He’s taken Indian comedy global, earning ovations from New York to New Zealand. But for Papa CJ, Still Standing Up is more than a tour-it’s a homecoming. The world knows him as the sharp-tongued comic who once ruled the UK circuit.

But here, he’s the boy who cracked jokes during load-shedding. “Kolkata lets me be wicked,” he says in a candid chat about growing up here, finding his voice, and never holding back. Let’s dig in.

“If you grew up in Kolkata in the 80s with 18-hour power cuts, humour wasn’t a luxury—it was survival.”

Papa CJ doesn’t just claim Kolkata, he wears it like a badge. “I lived in Calcutta for 19 years and my heart belongs to the city,” he says. “When I meet someone who’s grown up here, the connect is instant—we’re cut from the same cloth. The warmth, the resilience… you don’t find that everywhere.” The comic instinct? Born in blackout. “In those days, you had an inverter that let you run either two fans and a light, or one light and two fans.

So you had no choice but to laugh through the absurdity.”

“Indian comedy was once a community. Now it’s an industry.”

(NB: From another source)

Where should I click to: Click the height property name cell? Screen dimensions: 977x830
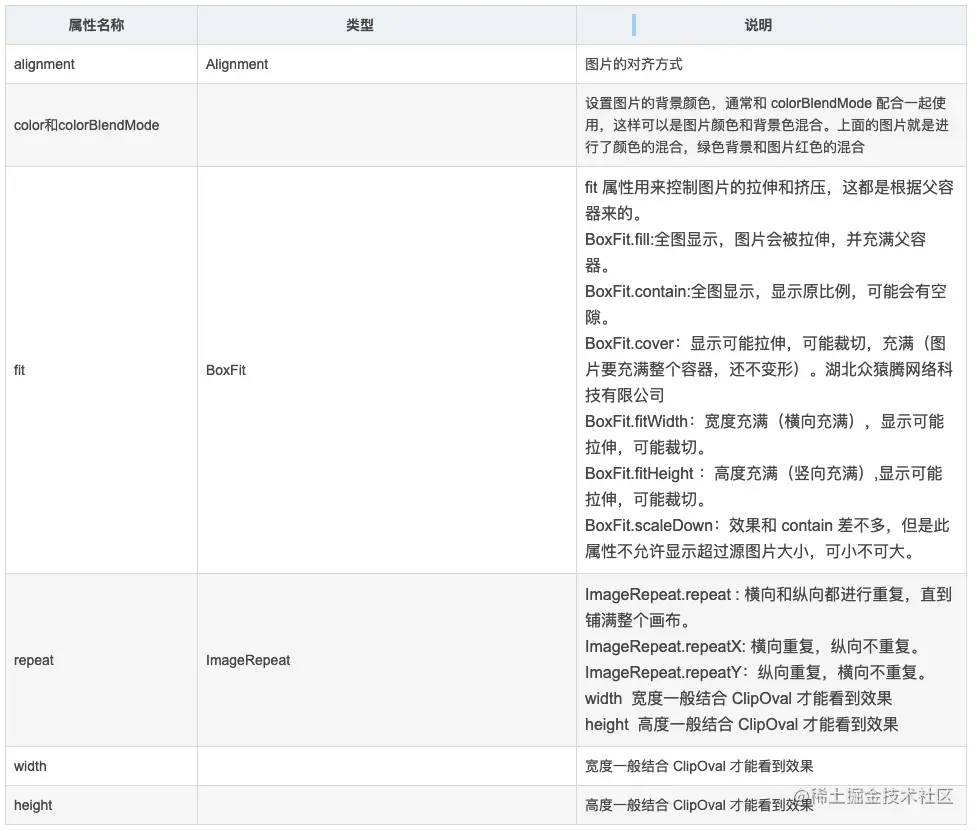click(x=32, y=805)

He may be one of India’s earliest stand-up pioneers, but CJ isn’t nostalgic. “When I launched the open mic scene in Delhi in 2009, we were a tight group of performers. Now it’s a content economy. And that’s great—because the internet has given so many comics a stage they might never have had.” Still, he’s stayed loyal to the mic. “I don’t miss the old days. I do what I love—live stand-up.

That’s where I thrive.”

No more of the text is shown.